Ne cherchez-plus, vous êtes dans l’antre du bibliothécaire de l’Orchestre national Avignon-Provence,  dans sa grotte, aux murs couverts de rangées de partitions. Un poste de l’ombre qu’il occupe depuis 2002. Son classement est très personnel : « Mais à ce que j’en sais, c’est un peu la règle. Je classe par compositeur ensuite les ouvertures, les pièces pour instruments, les concertos, les symphonies, les opéras… »

Quand ces littératures ne sont pas dans les rayonnages, son boulot est de commander ou de louer. Il lui suffit de pianoter sur l’ordinateur, de fouiller dans des banques de données et il saura comment les récupérer, quelle version et à quel coût : « C’est le chef aussi qui choisit l’édition. Ça arrive de devoir les reprendre pour que les musiciens puissent tourner les pages au meilleur moment pour eux.
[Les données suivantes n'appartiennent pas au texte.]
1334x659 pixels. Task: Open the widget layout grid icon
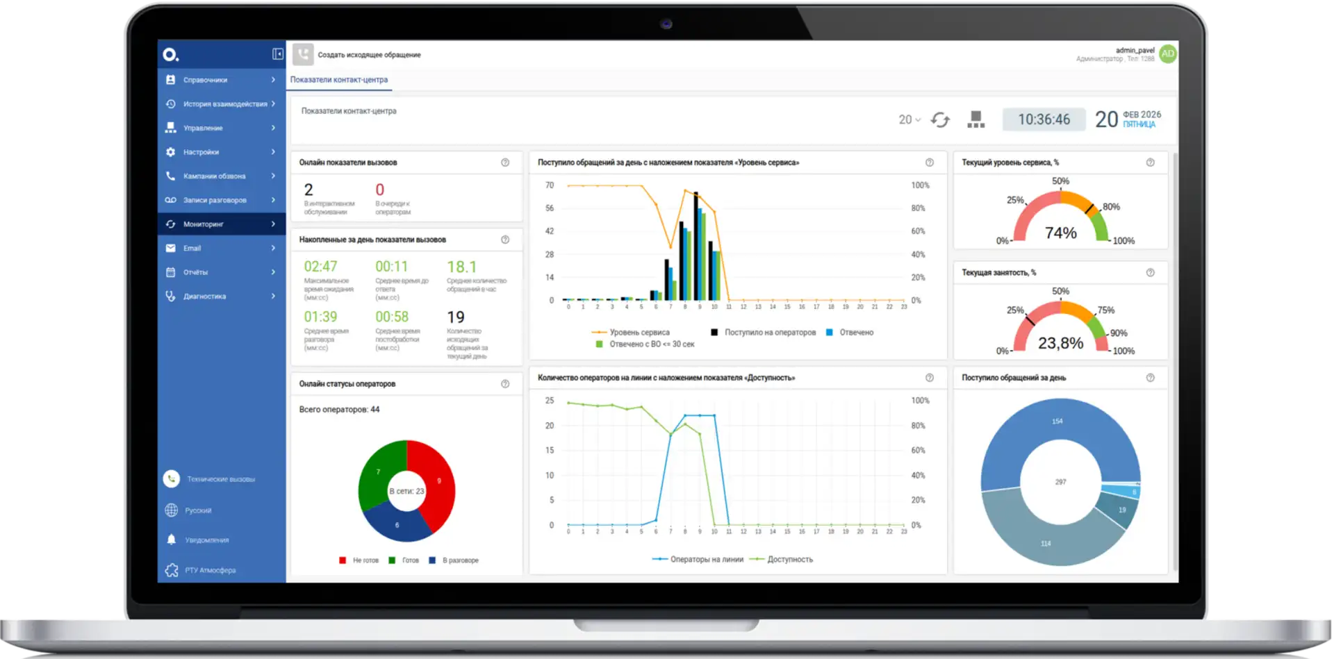coord(975,120)
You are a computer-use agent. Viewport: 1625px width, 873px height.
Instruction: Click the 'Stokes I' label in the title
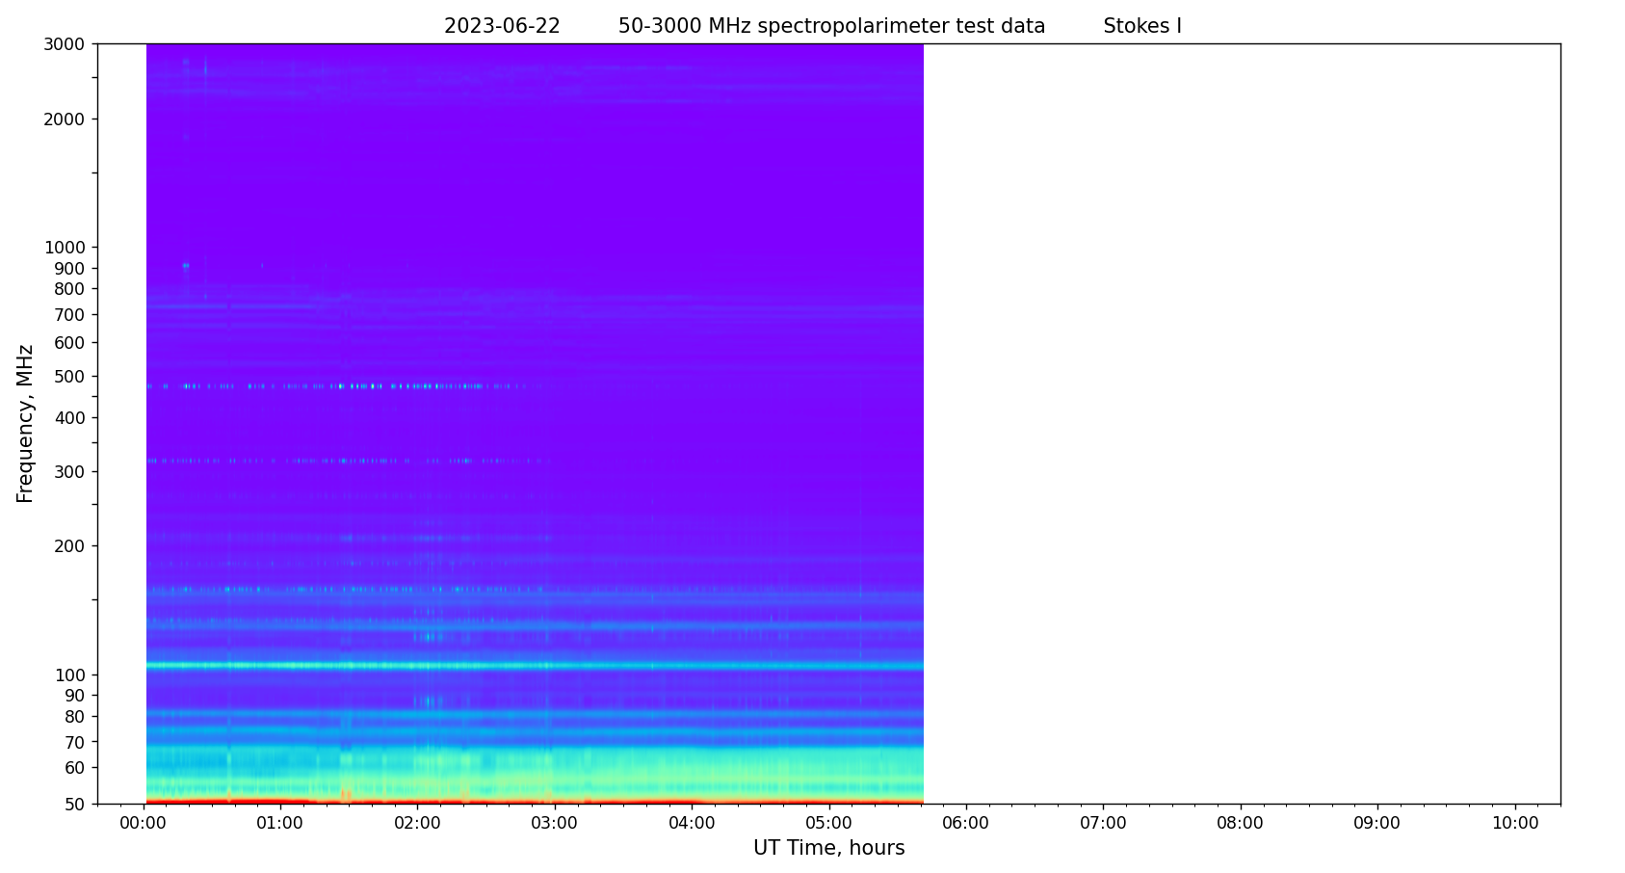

C’est tout un travail en amont aussi, de savoir si l’Orchestre aura besoin de renforts pour répondre aux effectifs qu’exigent la partition. En général, j’assiste à la première lecture pour répondre au besoin des musiciens. Après ça non. Au cours des concerts, les techniciens de plateau s’occupent des mises en place. »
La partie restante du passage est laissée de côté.